Algo tão belo, poderoso, grandioso, imensurável e inexplicável; e ainda sim, há quem tente rotulá-lo e definir o indefinível.

E por que não dizer cansado de preconceito?
Matamos uns aos outros por diferenças culturais, sociais, raciais, religiosas, de gênero e de tudo mais.
Pois eu vos digo: se em momento algum desejou o sangue de alguém por esse ser diferente de ti, corte a ponta de teu dedo e veja se o sangue que dele escorre é tão diferente do sangue do odiado.

Cansado desse extremo egoísmo que permite o doloroso sacrifício de uma vida animal inteira, em troca de um saboroso banquete de 10 minutos.

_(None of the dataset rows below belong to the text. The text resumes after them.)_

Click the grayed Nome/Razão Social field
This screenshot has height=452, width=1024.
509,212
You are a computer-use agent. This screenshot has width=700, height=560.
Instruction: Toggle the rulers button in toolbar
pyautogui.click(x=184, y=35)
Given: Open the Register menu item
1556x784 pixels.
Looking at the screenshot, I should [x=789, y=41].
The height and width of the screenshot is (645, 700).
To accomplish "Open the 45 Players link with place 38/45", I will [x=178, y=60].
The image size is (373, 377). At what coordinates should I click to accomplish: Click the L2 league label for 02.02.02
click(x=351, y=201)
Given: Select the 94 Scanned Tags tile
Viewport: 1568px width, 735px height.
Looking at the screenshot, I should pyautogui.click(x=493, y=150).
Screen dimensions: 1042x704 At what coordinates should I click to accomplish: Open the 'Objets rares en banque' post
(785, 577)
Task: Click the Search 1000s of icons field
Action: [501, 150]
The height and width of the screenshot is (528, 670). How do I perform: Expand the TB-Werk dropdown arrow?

Cansado da falta de respeito do ser humano para com os demais animais e a natureza, sendo que foi graças ao estudo dos mesmos que construímos o mundo que conhecemos hoje.

Cansado de falar e não ser ouvido.
Cansado de apontar nossos defeitos e continuar sendo ignorado.
Cansado de calar e consentir.

Guiamo-nos imprudentemente com os pés apoiados no leme de um navio que beira o abismo.

Portanto, fitemos atentamente a vastidão do céu em uma noite estrelada - isto é, se for possível enxergar as estrelas em meio a tanta poluição a qual implantamos neste planeta - e sejamos mais comedidos.

Não somos "os grandes doutores", "as grandes modelos", "os grandes descobridores", "os donos da verdade".

Por fim, não somos "a grandiosa e sábia espécie humana".
"Tudo o que somos é poeira no vento."